春樹は無言で謡を離すと、呆然としている鳴沢に向かう。
「ふっ、ううっ……」
「宗吾。少し悪乗りが過ぎたな」
「な、何をした」
「謡を拐った時点で、貴様は芝貫の“敵”だ」
「し、しかしあれを拐ったのはシンを拐った後だ!お前は謡を拐う前に、ここにいて何処とも連絡を取っていなかったじゃないか?なのに!」
「愚かだな、宗吾。曲がりなりにも、芝貫グループの嫡男である謡に護衛役がいないとでも思っているのか?」
「!」
「まあ護衛役などいないにしても、私が何の手も打たずにお前の拠点に来るなどしないがな」
「………っ」
「さあ、まだ足掻くか?今度はお前の眉間に穴が開くぞ?」
春樹の物々しい言葉に、鳴沢はブルッと身を震わせた。
あれは撃たれたんだ、と神楽は何処かぼんやりと思う。ガタガタと体を震わせる敦樹を抱き締めながら。
(謡様、)
謡は床に崩れ落ちたまま、見開いた目から涙を零し続けていた。彼の精神状態が危ぶまれる。
「敦樹、僕は謡様を、」
「う、うちは平気だよ。兄さん……」
その声は酷くか細くて。
「敦樹も、来て」
「えっ」
敦樹の手を取り、神楽は周囲への警戒を怠らないように謡へ歩み寄る。
「謡様、分かりますか?神楽です」
謡の背中にそっと手を当て、刺激しないように静かな声で問い掛ける。
「か……ぐらさ、ん」
真っ赤に充血した目と、頬に刻まれた涙の通った痕が酷く痛々しい。
「大丈夫ですか?」
訊いてから、なんて馬鹿な問いなのだと自嘲する。
大丈夫なはずがない。
「はい……」
なのに微笑む謡。
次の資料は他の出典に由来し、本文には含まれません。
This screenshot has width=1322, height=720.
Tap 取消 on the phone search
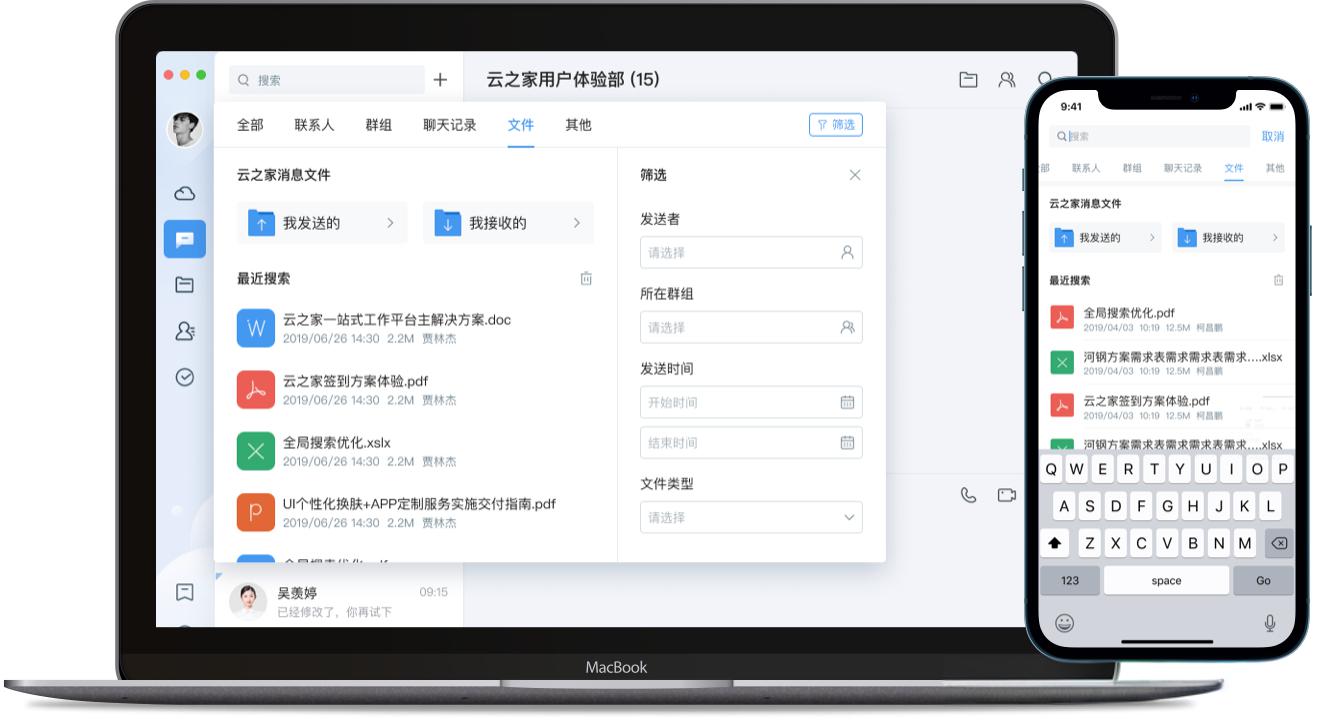[x=1272, y=136]
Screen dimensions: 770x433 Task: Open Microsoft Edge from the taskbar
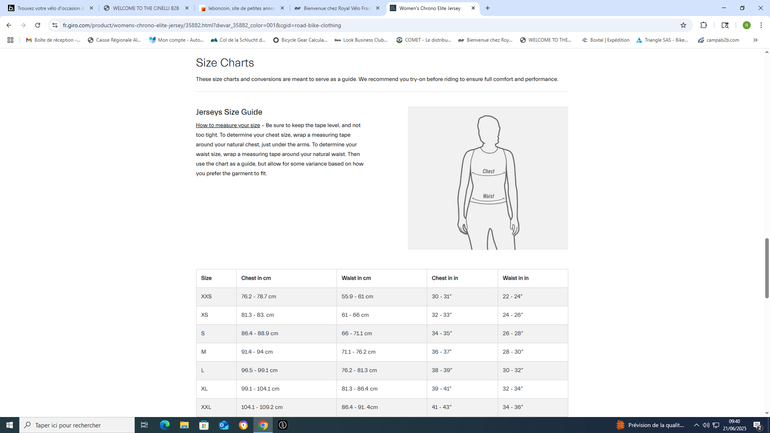[165, 425]
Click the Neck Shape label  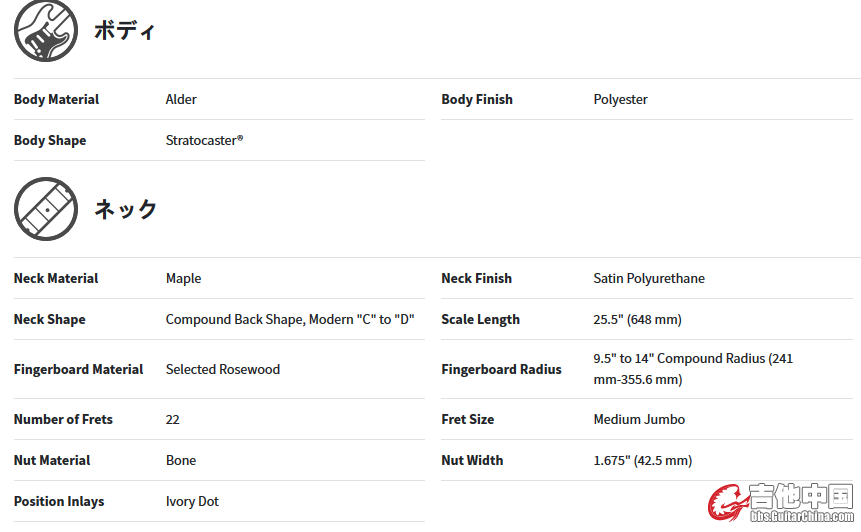click(49, 319)

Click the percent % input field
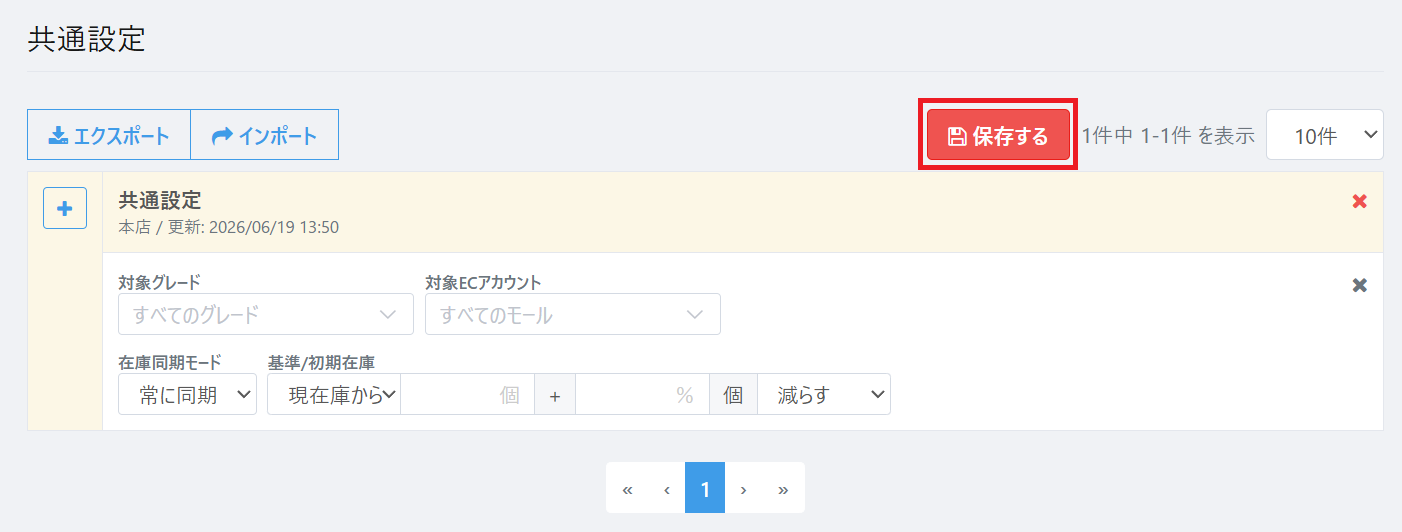[x=642, y=394]
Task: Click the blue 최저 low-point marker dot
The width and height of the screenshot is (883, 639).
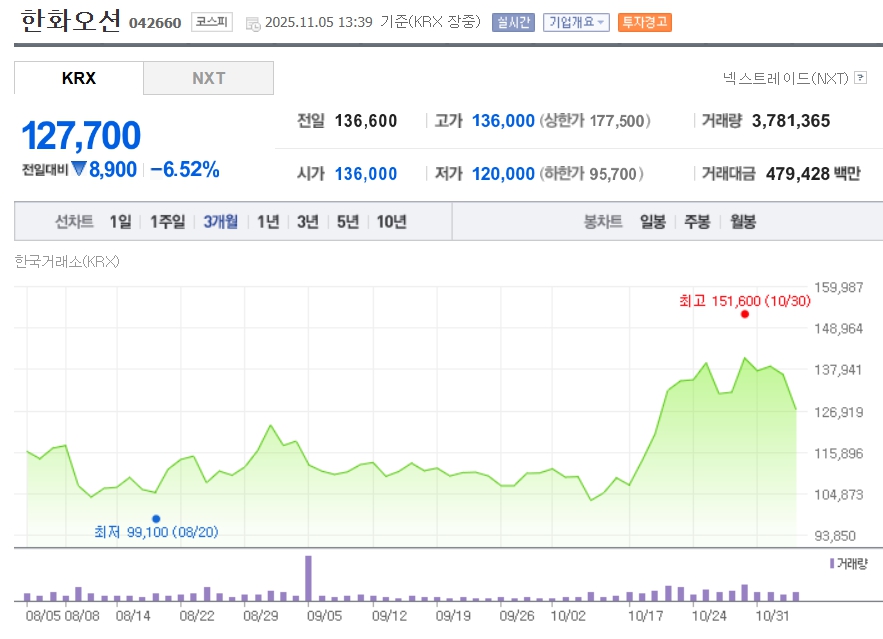Action: coord(156,519)
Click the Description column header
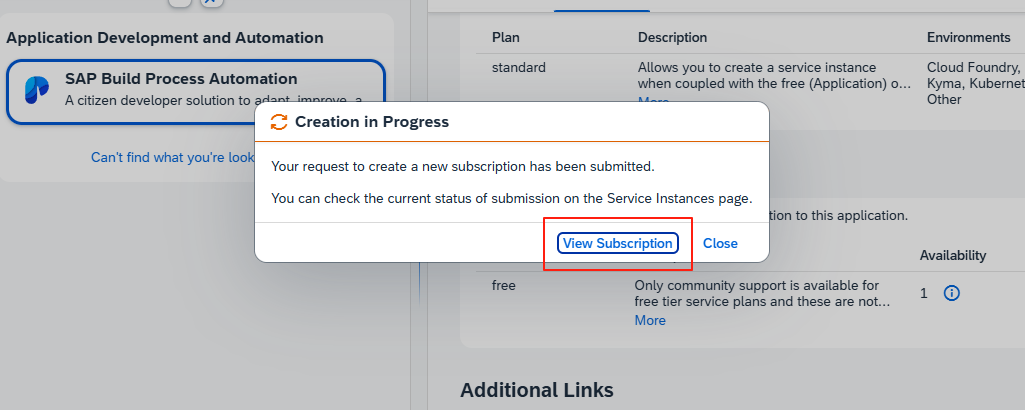 pyautogui.click(x=672, y=38)
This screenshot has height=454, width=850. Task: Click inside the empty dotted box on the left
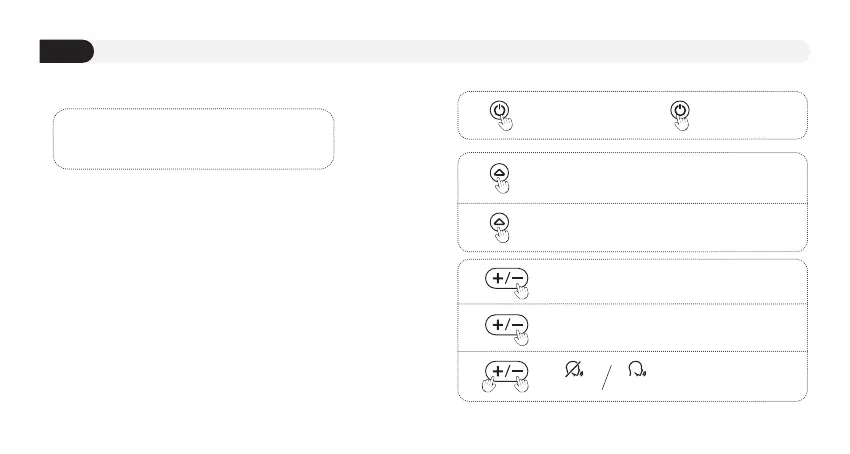192,139
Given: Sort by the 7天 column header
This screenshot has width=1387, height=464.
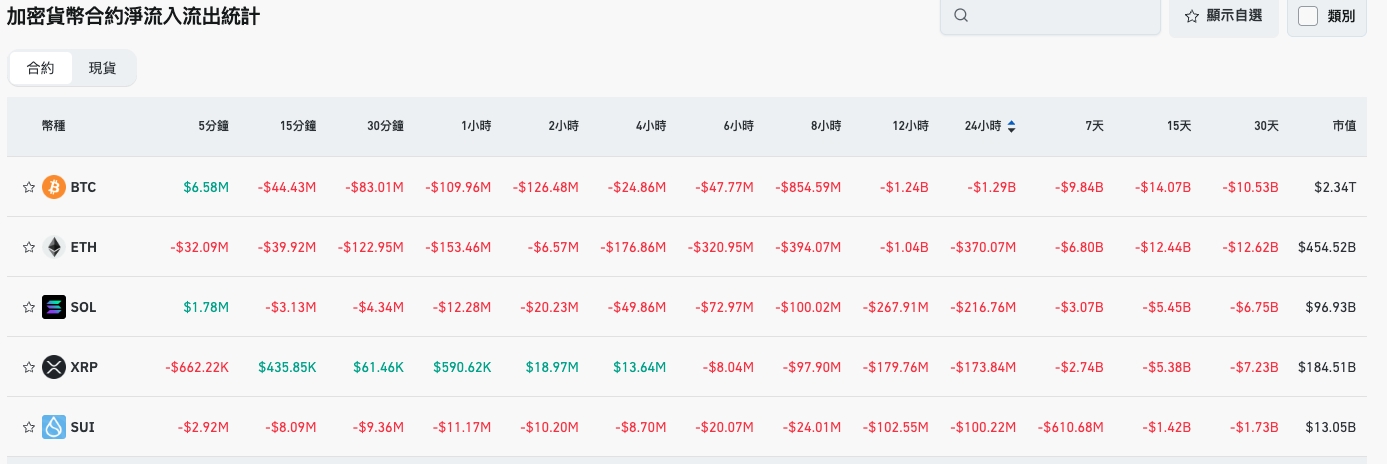Looking at the screenshot, I should click(1094, 126).
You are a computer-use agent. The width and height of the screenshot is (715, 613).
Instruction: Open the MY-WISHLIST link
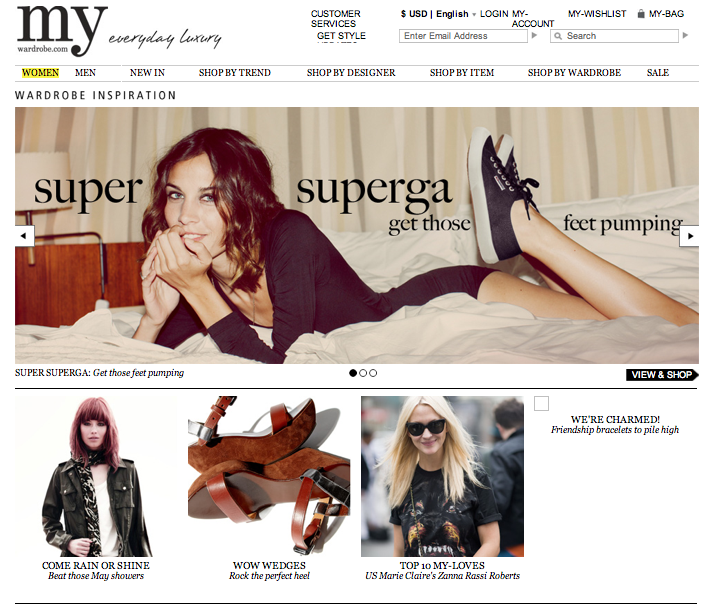tap(597, 14)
きっと神楽に心配をかけまいとするため。
「あ、あの」
不意に、敦樹が声を上げる。謡が、敦樹を見る。空虚な瞳で。
「うち、うち……神楽敦樹、です」
「君が」
謡が神楽と敦樹を見比べ、小さく
「そっくり」
と笑う。そして力尽きたように白目を向き、神楽にしなだれかかるようにして意識を失ってしまった。
「謡様、謡様っ」
神楽はこのまま謡が二度と目覚めないのではないかという不安に襲われ、何度も彼の名を呼んだ。